Esta ensalada de tomates cherry y burrata con pesto de albahaca es una deliciosa combinación de sabores mediterráneos que celebra la frescura de los ingredientes de temporada. Originaria de la región italiana de Puglia, donde la burrata es un queso tradicional, esta ensalada representa la esencia de la cocina italiana simple pero sofisticada, donde la calidad de los ingredientes es lo más importante.
La textura de esta ensalada es un verdadero placer sensorial: los tomates cherry estallan en la boca liberando su jugo dulce, mientras que la burrata ofrece una cremosidad suave y sedosa que se funde con cada bocado. El pesto de albahaca añade un toque herbal y aromático que realza todos los sabores sin dominarlos. La combinación de temperaturas -tomates a temperatura ambiente y burrata fresca del refrigerador- crea un contraste refrescante.
El sabor es una armonía perfecta entre lo dulce y lo salado, lo fresco y lo cremoso. Los tomates cherry aportan su característico dulzor ligeramente ácido, mientras que la burrata ofrece notas lácteas suaves y mantecosas. El pesto, con su mezcla de albahaca fresca, piñones tostados, ajo y queso parmesano, añade profundidad y complejidad al conjunto.
Para la presentación, se recomienda servir esta ensalada en un plato plano y amplio que permita apreciar los colores vibrantes. Colocar primero los tomates cherry cortados por la mitad, luego desgarrar suavemente la burrata con las manos para mantener su textura cremosa y distribuirla sobre los tomates. Finalmente, rociar generosamente con el pesto de albahaca y decorar con hojas de albahaca fresca.

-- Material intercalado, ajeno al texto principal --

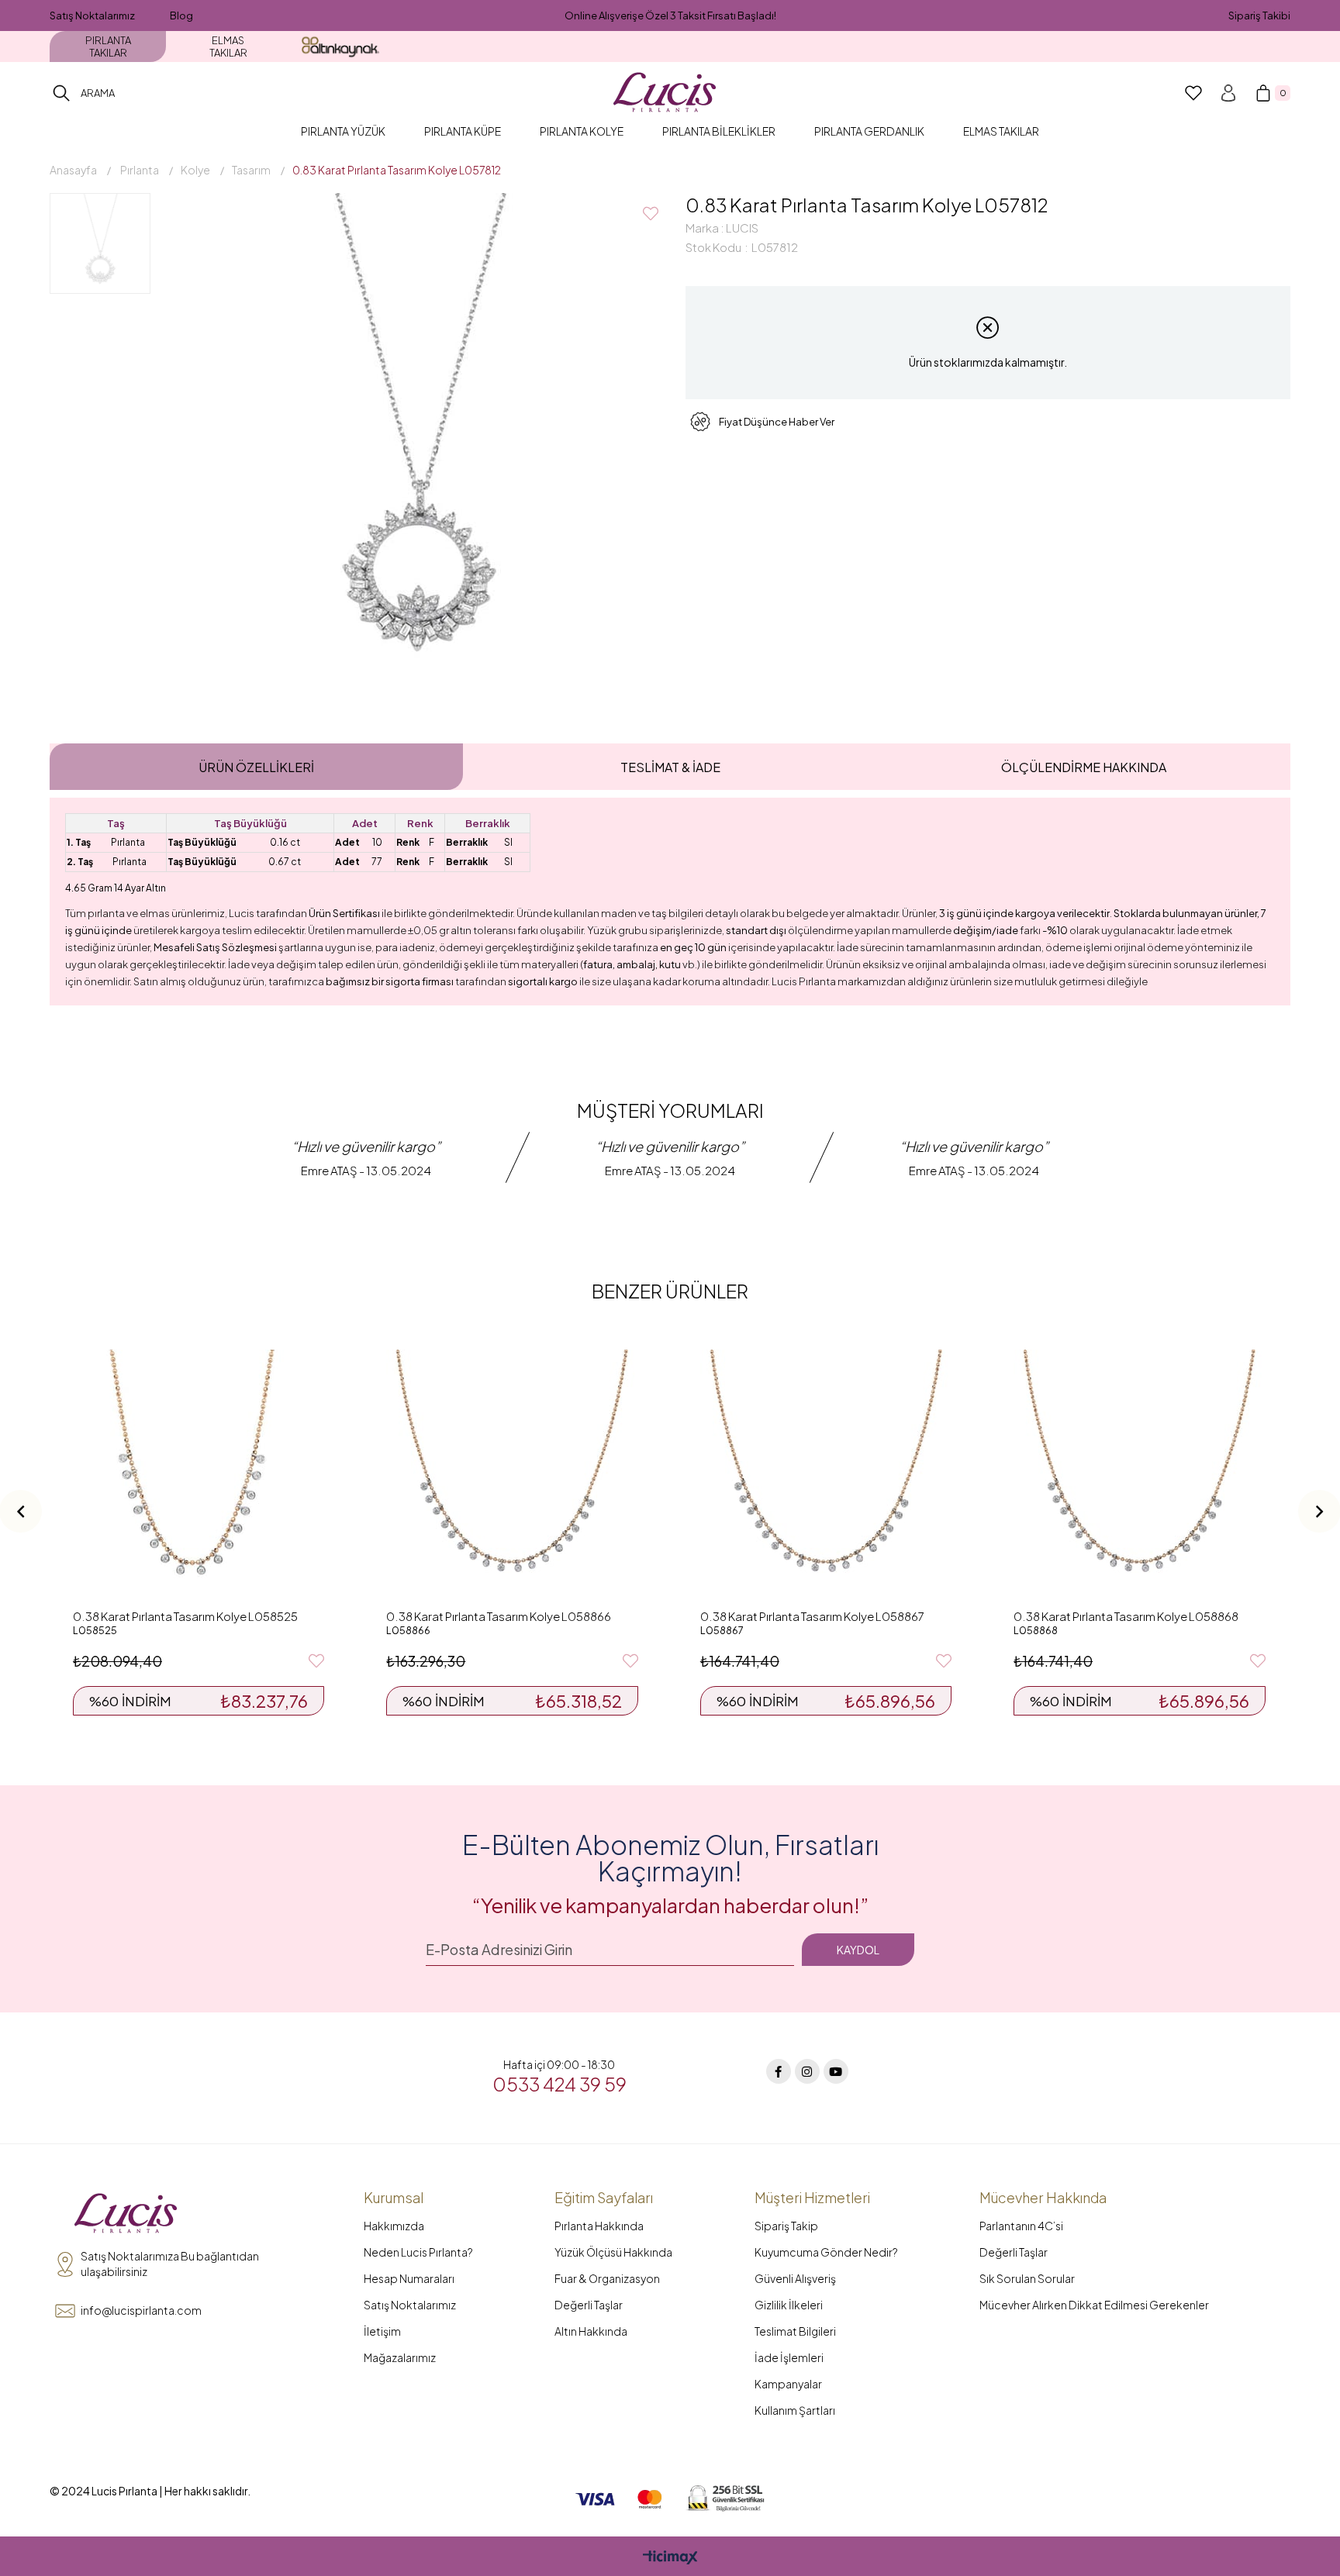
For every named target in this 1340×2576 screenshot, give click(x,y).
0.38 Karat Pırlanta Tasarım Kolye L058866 (498, 1616)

Esta ensalada es perfecta para los días calurosos de verano cuando los tomates están en su punto máximo de sabor. Se puede preparar en cuestión de minutos, lo que la convierte en una opción ideal para cenas improvisadas o comidas ligeras. La clave del éxito está en utilizar ingredientes de la mejor calidad posible, especialmente tomates maduros y una burrata fresca.
Como consejo final, se recomienda servir la ensalada inmediatamente después de prepararla para evitar que la burrata pierda su textura cremosa. Si se desea añadir un toque extra, se puede espolvorear con pimienta negra recién molida y un chorrito de aceite de oliva virgen extra de calidad.
Sustituir la burrata por mozzarella fresca de búfala para una versión más ligera
Usar rúcula en lugar de albahaca para un pesto con un sabor más picante y terroso
Añadir aguacate en cubos para una textura más cremosa y nutritiva
La ensalada debe consumirse inmediatamente después de preparada. El pesto se puede conservar en un recipiente hermético en la nevera hasta por 3 días, cubierto con una capa de aceite de oliva.